The Penwortham store displayed notices to customers apologising about the cooking oil shortages, and announcing a three item limit.
Tesco stated: “We have good availability of cooking oils in stores and online. If a customer is unable to find their preferred oil, we have plenty of alternatives to choose from.
“To make sure all of our customers can continue to get what they need, we’ve introduced a temporary buying limit of three items per customer on products from our cooking oil range.”
Supermarkets across the UK have placed limits on how much cooking oil customers can buy due to supply-chain problems caused by Russia’s invasion of Ukraine, with Waitrose and Morrisons placing limits of just two items each, according to the BBC.
In comments carried by the broadcaster, the British Retail Consortium’s (BRC) Tom Holder said the move was a temporary measure “to ensure availability for everyone”.
Richard Walker, Iceland’s managing director, said his shops were having to ration sunflower oil to one bottle per customer.
“It is not as frenzied as the toilet roll panic buying from a couple of years ago, and we are managing to maintain an offer,” he told BBC Radio 4’s Today programme.

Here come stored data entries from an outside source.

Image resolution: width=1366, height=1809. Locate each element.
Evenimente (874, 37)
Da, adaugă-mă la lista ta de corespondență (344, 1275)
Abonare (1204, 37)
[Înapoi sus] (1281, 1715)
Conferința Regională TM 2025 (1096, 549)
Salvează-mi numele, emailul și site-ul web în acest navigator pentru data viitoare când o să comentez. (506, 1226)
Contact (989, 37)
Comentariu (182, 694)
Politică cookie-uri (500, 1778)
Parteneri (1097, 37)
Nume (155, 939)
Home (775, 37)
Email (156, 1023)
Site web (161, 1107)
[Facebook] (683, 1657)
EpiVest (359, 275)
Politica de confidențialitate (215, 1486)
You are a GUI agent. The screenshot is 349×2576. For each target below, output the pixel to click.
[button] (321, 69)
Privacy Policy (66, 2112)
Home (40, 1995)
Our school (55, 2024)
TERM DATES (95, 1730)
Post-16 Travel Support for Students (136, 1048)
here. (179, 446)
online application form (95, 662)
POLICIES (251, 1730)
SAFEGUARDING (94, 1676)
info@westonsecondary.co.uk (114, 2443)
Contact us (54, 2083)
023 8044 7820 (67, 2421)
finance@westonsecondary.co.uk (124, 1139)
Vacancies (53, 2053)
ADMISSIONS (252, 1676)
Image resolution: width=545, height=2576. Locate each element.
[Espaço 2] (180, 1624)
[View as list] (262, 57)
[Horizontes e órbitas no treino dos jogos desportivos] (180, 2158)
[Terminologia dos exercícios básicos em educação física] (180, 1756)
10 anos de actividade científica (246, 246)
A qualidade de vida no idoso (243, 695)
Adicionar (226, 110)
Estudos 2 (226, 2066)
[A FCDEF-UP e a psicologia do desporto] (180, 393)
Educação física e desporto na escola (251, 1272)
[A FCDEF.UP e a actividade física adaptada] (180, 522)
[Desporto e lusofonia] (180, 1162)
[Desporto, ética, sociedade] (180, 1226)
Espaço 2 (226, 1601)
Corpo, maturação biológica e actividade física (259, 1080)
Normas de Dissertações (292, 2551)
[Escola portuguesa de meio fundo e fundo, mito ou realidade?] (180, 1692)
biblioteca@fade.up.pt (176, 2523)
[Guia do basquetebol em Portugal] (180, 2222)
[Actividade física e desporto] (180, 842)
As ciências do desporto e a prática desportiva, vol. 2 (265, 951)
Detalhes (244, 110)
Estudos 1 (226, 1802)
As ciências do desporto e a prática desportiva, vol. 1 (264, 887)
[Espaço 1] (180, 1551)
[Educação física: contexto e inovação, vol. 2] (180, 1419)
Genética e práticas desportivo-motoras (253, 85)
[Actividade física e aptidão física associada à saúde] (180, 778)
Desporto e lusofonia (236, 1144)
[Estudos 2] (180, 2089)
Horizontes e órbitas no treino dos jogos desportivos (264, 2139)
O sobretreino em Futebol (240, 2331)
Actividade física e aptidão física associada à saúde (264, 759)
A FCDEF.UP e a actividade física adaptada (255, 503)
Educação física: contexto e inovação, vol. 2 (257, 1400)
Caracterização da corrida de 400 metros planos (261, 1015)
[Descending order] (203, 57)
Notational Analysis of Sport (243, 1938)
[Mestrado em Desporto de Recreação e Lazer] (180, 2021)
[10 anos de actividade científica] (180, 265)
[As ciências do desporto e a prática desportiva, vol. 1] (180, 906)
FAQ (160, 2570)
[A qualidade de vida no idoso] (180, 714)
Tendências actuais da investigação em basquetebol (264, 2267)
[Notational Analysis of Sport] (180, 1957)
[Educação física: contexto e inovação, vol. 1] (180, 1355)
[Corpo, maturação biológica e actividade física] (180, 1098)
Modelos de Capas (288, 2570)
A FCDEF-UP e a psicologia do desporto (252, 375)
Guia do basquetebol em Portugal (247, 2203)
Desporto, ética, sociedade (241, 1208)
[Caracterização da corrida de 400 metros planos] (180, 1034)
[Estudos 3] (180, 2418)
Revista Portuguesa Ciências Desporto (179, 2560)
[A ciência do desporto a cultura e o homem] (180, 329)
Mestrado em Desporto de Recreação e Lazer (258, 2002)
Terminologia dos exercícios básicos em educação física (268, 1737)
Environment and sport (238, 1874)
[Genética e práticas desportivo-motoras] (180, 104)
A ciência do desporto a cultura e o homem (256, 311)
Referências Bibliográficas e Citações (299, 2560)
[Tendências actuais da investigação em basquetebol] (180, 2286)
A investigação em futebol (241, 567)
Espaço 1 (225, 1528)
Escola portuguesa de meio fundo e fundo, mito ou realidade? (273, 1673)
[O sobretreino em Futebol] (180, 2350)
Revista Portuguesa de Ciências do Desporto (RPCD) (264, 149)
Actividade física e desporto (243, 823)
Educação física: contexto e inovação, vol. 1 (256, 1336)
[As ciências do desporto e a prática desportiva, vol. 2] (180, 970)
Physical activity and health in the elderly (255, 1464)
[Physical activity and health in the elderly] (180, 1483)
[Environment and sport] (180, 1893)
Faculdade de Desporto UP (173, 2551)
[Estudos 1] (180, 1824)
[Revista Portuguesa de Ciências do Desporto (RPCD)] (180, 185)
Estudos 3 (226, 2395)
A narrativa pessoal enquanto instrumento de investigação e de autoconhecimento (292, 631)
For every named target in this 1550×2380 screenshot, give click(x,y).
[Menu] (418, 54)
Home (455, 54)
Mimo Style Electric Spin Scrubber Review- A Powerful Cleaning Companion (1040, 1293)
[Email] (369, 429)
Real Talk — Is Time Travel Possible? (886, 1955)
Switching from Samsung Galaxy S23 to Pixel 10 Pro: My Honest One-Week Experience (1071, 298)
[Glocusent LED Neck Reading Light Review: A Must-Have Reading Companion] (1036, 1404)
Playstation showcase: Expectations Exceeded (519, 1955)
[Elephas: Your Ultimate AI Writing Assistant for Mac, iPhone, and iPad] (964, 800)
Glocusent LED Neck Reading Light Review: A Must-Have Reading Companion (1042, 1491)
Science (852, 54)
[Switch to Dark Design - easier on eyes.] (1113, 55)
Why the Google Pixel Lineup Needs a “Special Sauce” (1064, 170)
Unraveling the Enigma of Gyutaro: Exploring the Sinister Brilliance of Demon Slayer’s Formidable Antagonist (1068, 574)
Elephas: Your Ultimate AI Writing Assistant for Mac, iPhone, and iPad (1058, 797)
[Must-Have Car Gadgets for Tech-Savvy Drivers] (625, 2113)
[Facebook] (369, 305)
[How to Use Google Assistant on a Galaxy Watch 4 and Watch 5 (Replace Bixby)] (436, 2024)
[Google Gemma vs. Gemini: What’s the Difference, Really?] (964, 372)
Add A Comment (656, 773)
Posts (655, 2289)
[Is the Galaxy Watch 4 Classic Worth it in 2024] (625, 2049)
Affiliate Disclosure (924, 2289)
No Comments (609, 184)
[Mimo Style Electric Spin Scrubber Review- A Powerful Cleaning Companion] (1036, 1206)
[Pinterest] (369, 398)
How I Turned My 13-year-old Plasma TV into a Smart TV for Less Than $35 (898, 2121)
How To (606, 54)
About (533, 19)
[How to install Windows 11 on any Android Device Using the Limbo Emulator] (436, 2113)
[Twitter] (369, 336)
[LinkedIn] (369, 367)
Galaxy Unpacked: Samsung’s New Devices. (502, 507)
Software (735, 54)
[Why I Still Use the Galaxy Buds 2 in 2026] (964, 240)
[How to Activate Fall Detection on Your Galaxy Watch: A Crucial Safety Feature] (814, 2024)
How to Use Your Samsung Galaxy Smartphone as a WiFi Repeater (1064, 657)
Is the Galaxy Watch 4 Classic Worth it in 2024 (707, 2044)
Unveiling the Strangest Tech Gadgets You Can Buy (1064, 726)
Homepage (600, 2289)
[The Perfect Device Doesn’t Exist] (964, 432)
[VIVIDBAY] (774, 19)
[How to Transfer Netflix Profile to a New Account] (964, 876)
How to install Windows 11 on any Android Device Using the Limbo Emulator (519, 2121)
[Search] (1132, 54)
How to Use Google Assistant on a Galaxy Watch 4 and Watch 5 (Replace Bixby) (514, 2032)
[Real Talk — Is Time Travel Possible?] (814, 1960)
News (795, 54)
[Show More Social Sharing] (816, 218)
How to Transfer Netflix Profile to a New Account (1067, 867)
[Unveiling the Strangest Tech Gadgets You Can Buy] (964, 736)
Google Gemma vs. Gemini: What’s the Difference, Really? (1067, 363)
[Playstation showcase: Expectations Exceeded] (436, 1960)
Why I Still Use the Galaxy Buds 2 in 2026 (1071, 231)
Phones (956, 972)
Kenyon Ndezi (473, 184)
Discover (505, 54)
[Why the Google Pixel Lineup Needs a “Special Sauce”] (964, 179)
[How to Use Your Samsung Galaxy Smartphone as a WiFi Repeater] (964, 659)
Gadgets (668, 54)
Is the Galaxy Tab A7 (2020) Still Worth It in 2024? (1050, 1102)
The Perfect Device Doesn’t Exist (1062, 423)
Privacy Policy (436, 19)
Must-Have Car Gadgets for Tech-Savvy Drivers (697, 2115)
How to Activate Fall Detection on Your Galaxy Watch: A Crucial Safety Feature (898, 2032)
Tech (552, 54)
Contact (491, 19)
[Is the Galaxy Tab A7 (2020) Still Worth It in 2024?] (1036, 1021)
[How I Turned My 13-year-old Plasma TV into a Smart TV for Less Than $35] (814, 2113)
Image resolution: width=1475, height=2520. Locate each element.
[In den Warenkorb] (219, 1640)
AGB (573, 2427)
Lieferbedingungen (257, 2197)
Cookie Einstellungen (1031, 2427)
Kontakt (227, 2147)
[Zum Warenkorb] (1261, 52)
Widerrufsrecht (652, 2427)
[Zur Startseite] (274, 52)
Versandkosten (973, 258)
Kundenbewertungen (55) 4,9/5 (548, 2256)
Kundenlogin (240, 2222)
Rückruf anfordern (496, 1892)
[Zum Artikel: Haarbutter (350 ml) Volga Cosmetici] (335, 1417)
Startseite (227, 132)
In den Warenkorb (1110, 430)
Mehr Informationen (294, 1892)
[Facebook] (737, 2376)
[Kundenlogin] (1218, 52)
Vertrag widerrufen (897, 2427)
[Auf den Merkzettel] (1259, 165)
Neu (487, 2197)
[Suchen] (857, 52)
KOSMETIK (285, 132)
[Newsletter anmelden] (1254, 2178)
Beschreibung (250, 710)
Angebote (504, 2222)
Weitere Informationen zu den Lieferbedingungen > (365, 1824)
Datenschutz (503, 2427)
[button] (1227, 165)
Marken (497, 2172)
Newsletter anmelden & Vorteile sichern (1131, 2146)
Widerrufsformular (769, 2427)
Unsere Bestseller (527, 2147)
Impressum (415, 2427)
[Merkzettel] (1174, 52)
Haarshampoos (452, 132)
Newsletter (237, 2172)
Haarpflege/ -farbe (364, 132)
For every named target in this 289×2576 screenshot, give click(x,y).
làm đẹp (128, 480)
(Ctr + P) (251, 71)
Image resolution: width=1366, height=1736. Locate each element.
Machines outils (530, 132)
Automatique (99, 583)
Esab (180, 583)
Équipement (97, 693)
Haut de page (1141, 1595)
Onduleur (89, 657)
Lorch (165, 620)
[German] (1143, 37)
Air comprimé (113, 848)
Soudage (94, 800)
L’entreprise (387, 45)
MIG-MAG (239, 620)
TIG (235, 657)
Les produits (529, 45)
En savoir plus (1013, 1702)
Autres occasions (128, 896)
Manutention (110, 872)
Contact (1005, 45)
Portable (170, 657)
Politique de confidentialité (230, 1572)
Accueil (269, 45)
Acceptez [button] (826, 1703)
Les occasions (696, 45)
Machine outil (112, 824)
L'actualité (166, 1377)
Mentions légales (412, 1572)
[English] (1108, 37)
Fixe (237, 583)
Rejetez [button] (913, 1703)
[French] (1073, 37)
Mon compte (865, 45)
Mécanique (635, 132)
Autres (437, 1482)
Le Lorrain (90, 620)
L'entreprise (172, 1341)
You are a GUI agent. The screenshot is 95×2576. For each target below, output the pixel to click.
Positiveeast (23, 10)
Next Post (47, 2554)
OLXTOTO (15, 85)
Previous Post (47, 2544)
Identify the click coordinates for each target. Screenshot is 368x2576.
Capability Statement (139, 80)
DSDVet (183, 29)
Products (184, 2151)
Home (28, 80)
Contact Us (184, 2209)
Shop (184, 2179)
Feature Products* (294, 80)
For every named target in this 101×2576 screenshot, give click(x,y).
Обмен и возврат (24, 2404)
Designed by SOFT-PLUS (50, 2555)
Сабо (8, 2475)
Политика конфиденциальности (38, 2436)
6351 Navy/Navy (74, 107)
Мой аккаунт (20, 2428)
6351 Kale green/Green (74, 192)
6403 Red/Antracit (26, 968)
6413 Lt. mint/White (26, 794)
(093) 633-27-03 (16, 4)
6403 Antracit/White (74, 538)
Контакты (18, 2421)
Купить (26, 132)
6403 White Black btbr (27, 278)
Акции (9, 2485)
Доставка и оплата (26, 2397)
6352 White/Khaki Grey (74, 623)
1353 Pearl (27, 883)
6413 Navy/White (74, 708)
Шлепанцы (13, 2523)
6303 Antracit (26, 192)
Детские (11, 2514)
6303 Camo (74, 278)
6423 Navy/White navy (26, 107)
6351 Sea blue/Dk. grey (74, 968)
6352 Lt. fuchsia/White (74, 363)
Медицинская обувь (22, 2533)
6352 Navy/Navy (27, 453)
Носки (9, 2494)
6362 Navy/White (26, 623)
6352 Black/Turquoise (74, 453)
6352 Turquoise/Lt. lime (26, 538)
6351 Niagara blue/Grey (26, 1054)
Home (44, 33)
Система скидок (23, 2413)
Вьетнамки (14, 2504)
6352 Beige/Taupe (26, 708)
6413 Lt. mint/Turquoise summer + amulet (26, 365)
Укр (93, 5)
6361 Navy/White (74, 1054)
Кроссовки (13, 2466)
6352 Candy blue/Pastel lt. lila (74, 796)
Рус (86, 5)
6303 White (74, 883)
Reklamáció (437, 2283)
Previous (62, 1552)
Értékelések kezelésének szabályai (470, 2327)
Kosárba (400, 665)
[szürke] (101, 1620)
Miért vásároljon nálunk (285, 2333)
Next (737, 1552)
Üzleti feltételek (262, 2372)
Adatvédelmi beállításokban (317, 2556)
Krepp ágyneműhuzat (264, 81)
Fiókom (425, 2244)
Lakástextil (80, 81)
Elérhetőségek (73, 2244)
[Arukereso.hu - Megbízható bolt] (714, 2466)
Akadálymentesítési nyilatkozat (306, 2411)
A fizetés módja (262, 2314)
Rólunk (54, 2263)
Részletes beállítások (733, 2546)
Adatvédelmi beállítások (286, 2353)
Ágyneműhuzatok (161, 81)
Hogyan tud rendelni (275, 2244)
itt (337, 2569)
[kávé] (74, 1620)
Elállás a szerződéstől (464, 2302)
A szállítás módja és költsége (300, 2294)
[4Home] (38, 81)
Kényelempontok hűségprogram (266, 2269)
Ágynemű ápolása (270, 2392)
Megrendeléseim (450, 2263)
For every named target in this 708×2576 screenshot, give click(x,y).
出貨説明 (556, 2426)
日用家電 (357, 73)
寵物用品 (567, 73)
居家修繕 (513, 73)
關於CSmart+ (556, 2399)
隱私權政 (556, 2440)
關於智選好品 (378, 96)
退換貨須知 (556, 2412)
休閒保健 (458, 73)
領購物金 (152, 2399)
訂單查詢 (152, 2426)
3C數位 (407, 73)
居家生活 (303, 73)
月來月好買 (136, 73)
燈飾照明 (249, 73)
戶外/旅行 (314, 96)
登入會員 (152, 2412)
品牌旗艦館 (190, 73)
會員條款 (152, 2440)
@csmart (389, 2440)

“But yes, we are limiting purchases and we’ve moved into smaller packs to allow existing stocks in the market to service more customers.”
Most of the UK’s sunflower oil comes from Ukraine, with the restrictions applying to that product as well as olive and rapeseed oils at some supermarkets.
Mr Holder from the BRC said retailers were “working with suppliers to ramp up production of alternative cooking oils, to minimise the impact on consumers”.
On April 13, the Office for National Statistics said the price of cooking oils and fats went up 7% and is nearly a quarter more expensive than a year ago.
Iceland’s Mr Walker told Today: “If you look at commodity prices, sunflower oil has gone up 1,000% in terms of the commodity cost in the market, palm oil (up) 400% and then there is things like wheat, 50%, fertiliser, 350%.
“These are all unintended consequences of the war in Ukraine that is affecting supermarkets.”